A framework is much like a dynamic library, but can contain resources in its directory structure (images, audio, other frameworks, etc.). In this case a simple static-library or .dylib file won't cut it so you might have to link to a framework just so it can find what it needs to run properly.
When you link to a third-party framework (say something you downloaded from github and built yourself), it might not be present on the system you intend to run on. In this case, you'd not only link to the framework, but embed it inside your application bundle as well using the "Copy Frameworks" phase. When your program runs, the runtime-linker (aka the resolver) will look inside your bundle in addition to the system loader path, find the embedded framework, and link it so your app will have the code it needs in order to run.
Finally, what is properly an "embedded binary" is an executable you both embed in your application bundle via a Copy-Files Phase, and that you execute yourself, perhaps with a call to popen()
or similar. The embedded binary may be called by your program, but it isn't linked with it. It is a fully external entity (like programs in the /bin
directory).
In practice, for system-supplied libraries and frameworks you will link against them and that's all you need to do.
If you need to link a library you built that doesn't need any embedded resources (i.e. doesn't require a framework to exist), then you can just link against a static library. If you find you have multiple modules in your program that want to use the same library code, then converting it to a framework or dynamic library and linking against that can save space and may be convenient (particularly if memory usage is a concern).
Finally, frameworks can include not only resources, but header and/or license files. Using a framework to convey these files is actually a convenient distribution mechanism so often you may want to incorporate a framework just so these things can tag along with your binary (i.e. license requirements may make this mandatory).
--- EDIT ---
Adam Johns posted the following question as a comment:
This is a great answer. There is something I'm still a little confused on, however. What does it mean to execute the binary yourself? Do you mean simply using the embedded framework's code? I know you mentioned popen(), but you're saying my app is calling popen()? I don't really know what that means.

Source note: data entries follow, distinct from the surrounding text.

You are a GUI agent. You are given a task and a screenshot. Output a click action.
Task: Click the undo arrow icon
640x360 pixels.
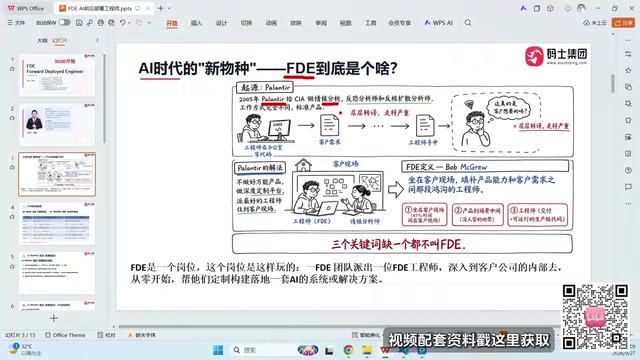(x=122, y=23)
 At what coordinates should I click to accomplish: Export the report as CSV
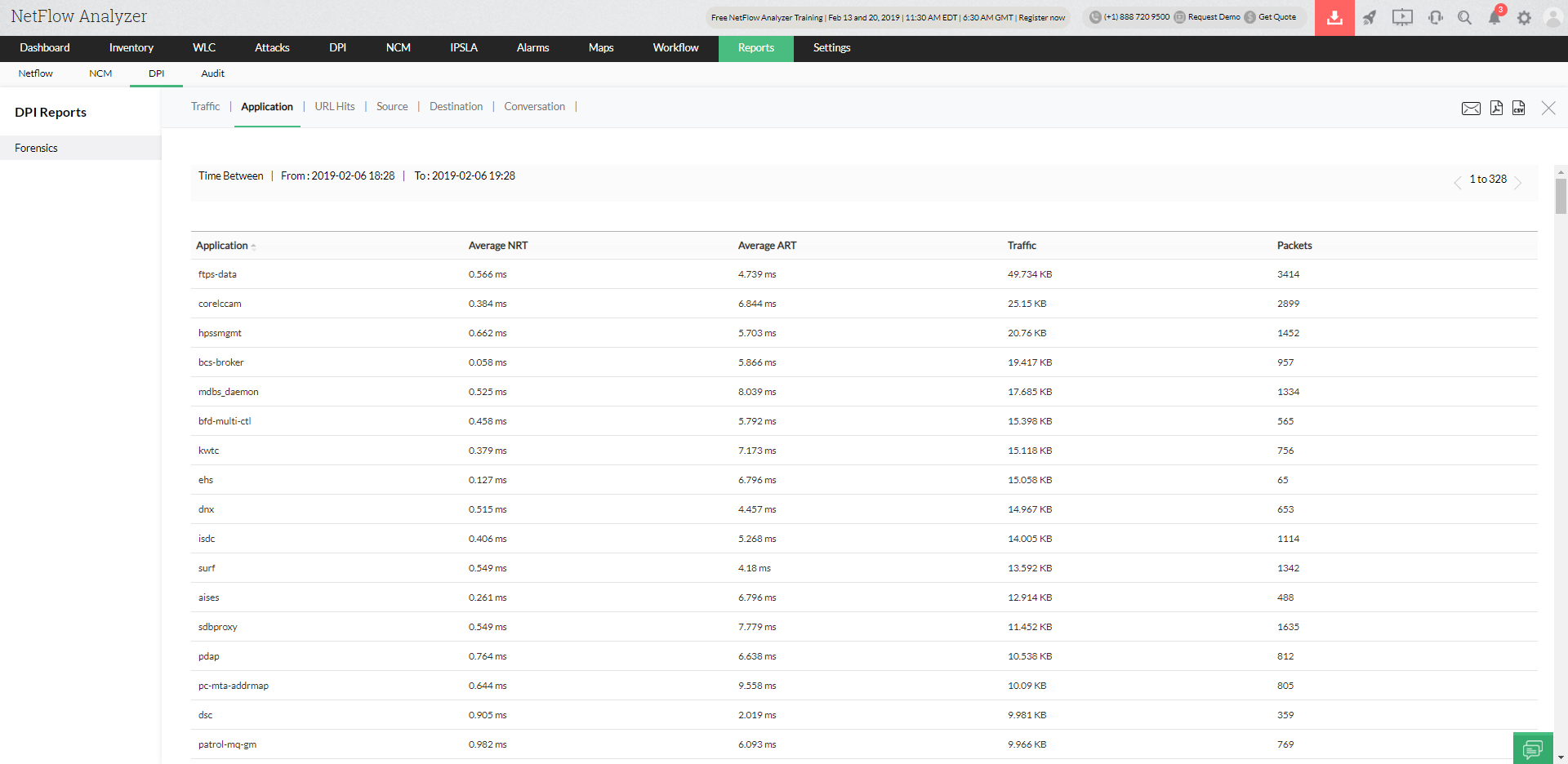[1518, 108]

I'm saying an embedded binary is just another resource file in your bundle, like an audio file or image, although the file is instead an executable command-line tool. The popen()
function (man popen
from your terminal to read more about it) lets you execute arbitrary programs from another running program. The system()

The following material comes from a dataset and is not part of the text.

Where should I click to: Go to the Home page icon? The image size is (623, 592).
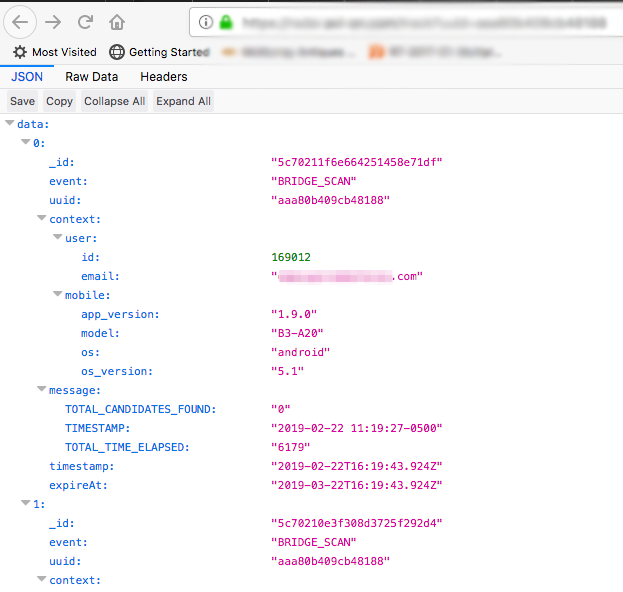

function is another way. There are others, and I'll give a historical example here that may make understanding use of an embedded binary a bit more clear:
As you're probably aware, when you launch an app on Mac OS X it is launched with a user id of the current user. Under most common installations that's the default user-at-the-Desktop admin
user, who is given user id 501
.
On Unix-based operating systems only the root
user (user id 0
) has full access to the entire filesystem. Sometimes it happens that an installer program launched by the Desktop user needs to install files in a privileged directory (drivers for example). In this case, the application program needs to escalate its privileges to the root
user so it can write in these restricted directories.

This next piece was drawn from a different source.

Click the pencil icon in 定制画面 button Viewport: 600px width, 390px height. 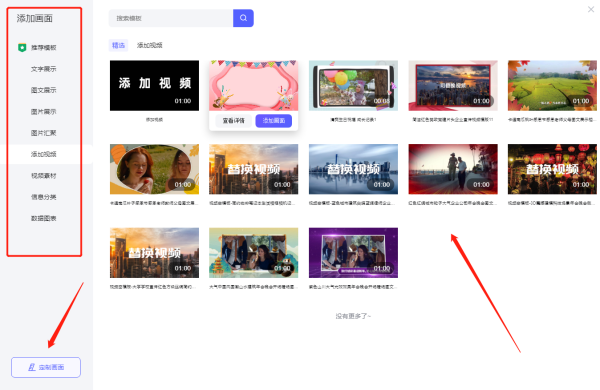click(32, 367)
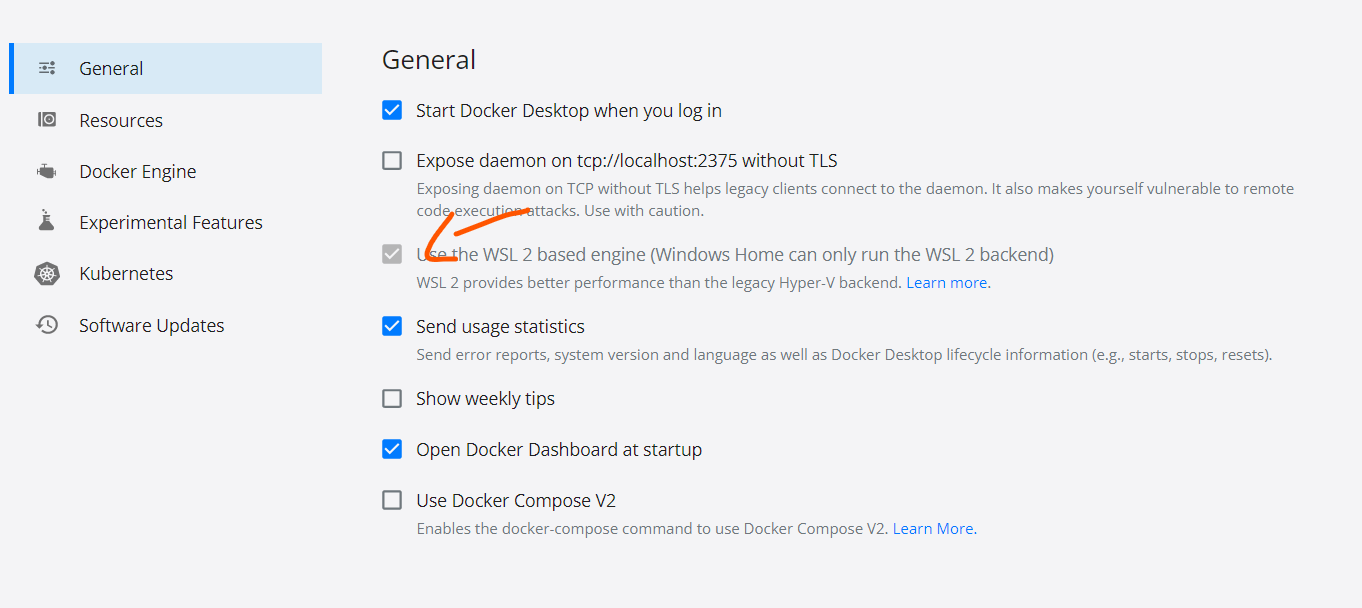This screenshot has width=1362, height=608.
Task: Disable Send usage statistics
Action: tap(391, 325)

To facilitate this in operating systems through OS X 10.7, Apple provided in its Authorization Services API the function AuthorizationExecuteWithPrivileges() (this is now deprecated, but is still a useful example).
AuthorizationExecuteWithPrivileges()
took as an argument a path to a command-line tool to execute as root
. The command line tool was an executable shell script or compiled binary that you wrote to run your install logic. This tool was installed inside your application bundle just like any other resource file.
When called, the OS put up an authorization dialog asking for the user's password (you've seen this before!) and when entered would execute the program as root
on your app's behalf. This process is similar to just executing a program with popen()
yourself, although popen()
alone doesn't give you the benefit of privilege escalation.